▶ [依頼文 1] タロコ峡谷の旅行記のうち、「道に迷った時も、地元の方から」から始まり「語の表示はありませんでした。」まで続く部分を、一字一句そのまま返してもらえますか?
▶ [依頼文 2] タロコ峡谷の旅行記を2文にまとめると、どうなりますか?

▶ [原文]
________________

「ママ、今日って……あの渓谷、行く日だよね?」台北駅で早朝の特急列車に乗り込むとき、娘の花菜がワクワクした声で話しかけてきました。私たち家族3人は、台湾旅行のハイライトとしてタロコ峡谷を選びました。
””タロコ峡谷””は、私が小さい頃から地図で見て憧れていた場所です。そこへついに家族で訪れる日が来たのです。台北から花蓮駅まで約3時間、窓の外にはだんだんと山が迫り、花蓮駅からはローカルバスでタロコ国家公園へと向かいました。
「家族で行くなら、どんなルートが安全で楽しいか?」「子連れでも歩きやすいトレイルは?」そんな疑問を持ちながら、現地で実際に感じたこと・困ったこと・おすすめポイントを、体験談とともに詳しくお伝えします。
旅の計画中、息子のりゅうが「水の上を歩いてみたい!」とSNSで見つけたのが、砂卡礑(シャカダン)トレイルでした。実際に現地に着いてみると、写真以上のスケール感に圧倒されました。
バスを降りてから入口を探すのに少し迷い、地元のおじさんに中国語で道を尋ねるハプニングもありました。

「看板が小さくて分かりづらいけど、あっちだよ」
道に迷った時も、地元の方から親切に案内してもらい、ようやくスタート地点へ行くことができました。この“現地でしか味わえないちょっとしたトラブル”が、旅の思い出をより濃くしてくれました。
迫力の渓谷美!燕子口(スワローグロット)で圧倒される
燕子口を後にした私たちは、渓谷沿いに再びバスに乗り、次の目的地「砂卡礑(シャカダン)トレイル」へと向かいました。りゅうが地図とにらめっこしながら指差したのは、橋のたもとにある控えめな看板です。案内板は中国語と英語のみで、日本語の表示はありませんでした。
私たちは事前にGoogleマップのオフライン地図をダウンロードしていたので迷わずに済みましたが、現地では電波が弱い場所も多いので、地図の準備は必須です。
また、トレイルの入り口は観光バスの停留所から徒歩3分ほどであります。トイレや売店は入口付近にしかないので、出発前に済ませておくのがおすすめです。

「この辺が入口っぽいよ」

「…でも、なんだか呼ばれてる気がするね」

________________

▶ [データ部分]
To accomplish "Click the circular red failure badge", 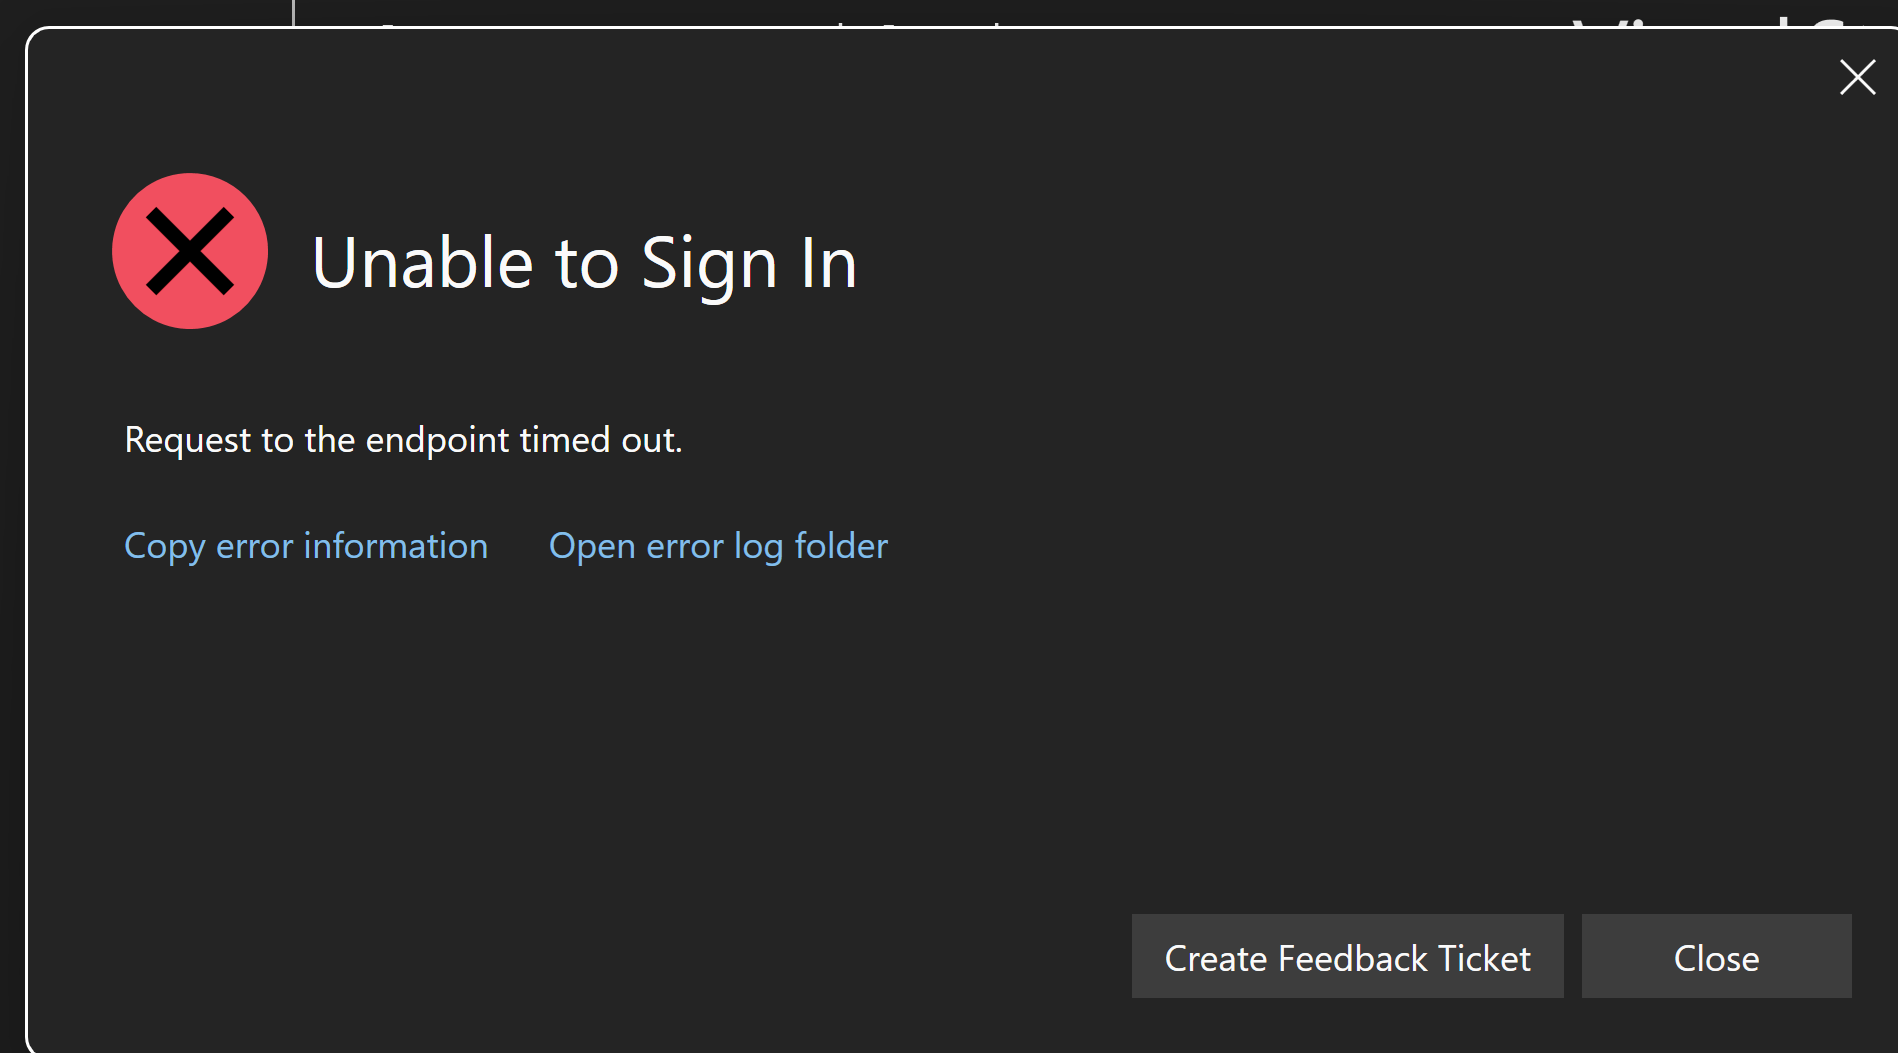I will coord(190,251).
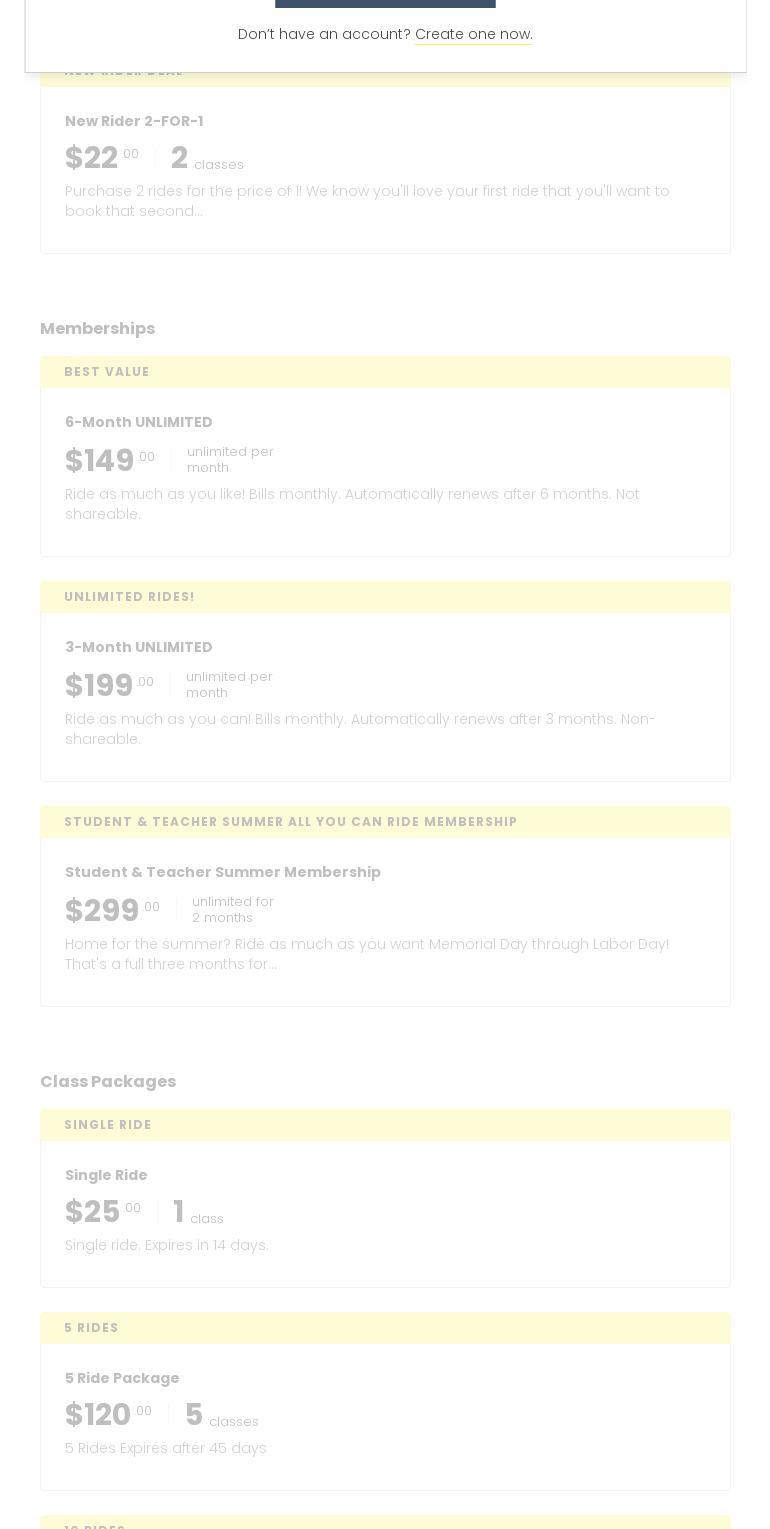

________________

▶ [解答例 1]
道に迷った時も、地元の方から親切に案内してもらい、ようやくスタート地点へ行くことができました。この“現地でしか味わえないちょっとしたトラブル”が、旅の思い出をより濃くしてくれました。
迫力の渓谷美!燕子口(スワローグロット)で圧倒される
燕子口を後にした私たちは、渓谷沿いに再びバスに乗り、次の目的地「砂卡礑(シャカダン)トレイル」へと向かいました。りゅうが地図とにらめっこしながら指差したのは、橋のたもとにある控えめな看板です。案内板は中国語と英語のみで、日本語の表示はありませんでした。

▶ [解答例 2] 家族3人で台北から特急列車で花蓮駅へ向かい、そこからローカルバスでタロコ国家公園へ行き、燕子口の後に砂卡礑(シャカダン)トレイルを訪れました。案内板は中国語と英語のみで電波が弱い場所も多いためオフライン地図の準備が必須で、トイレや売店は入口付近にしかないので出発前に済ませておくのがおすすめです。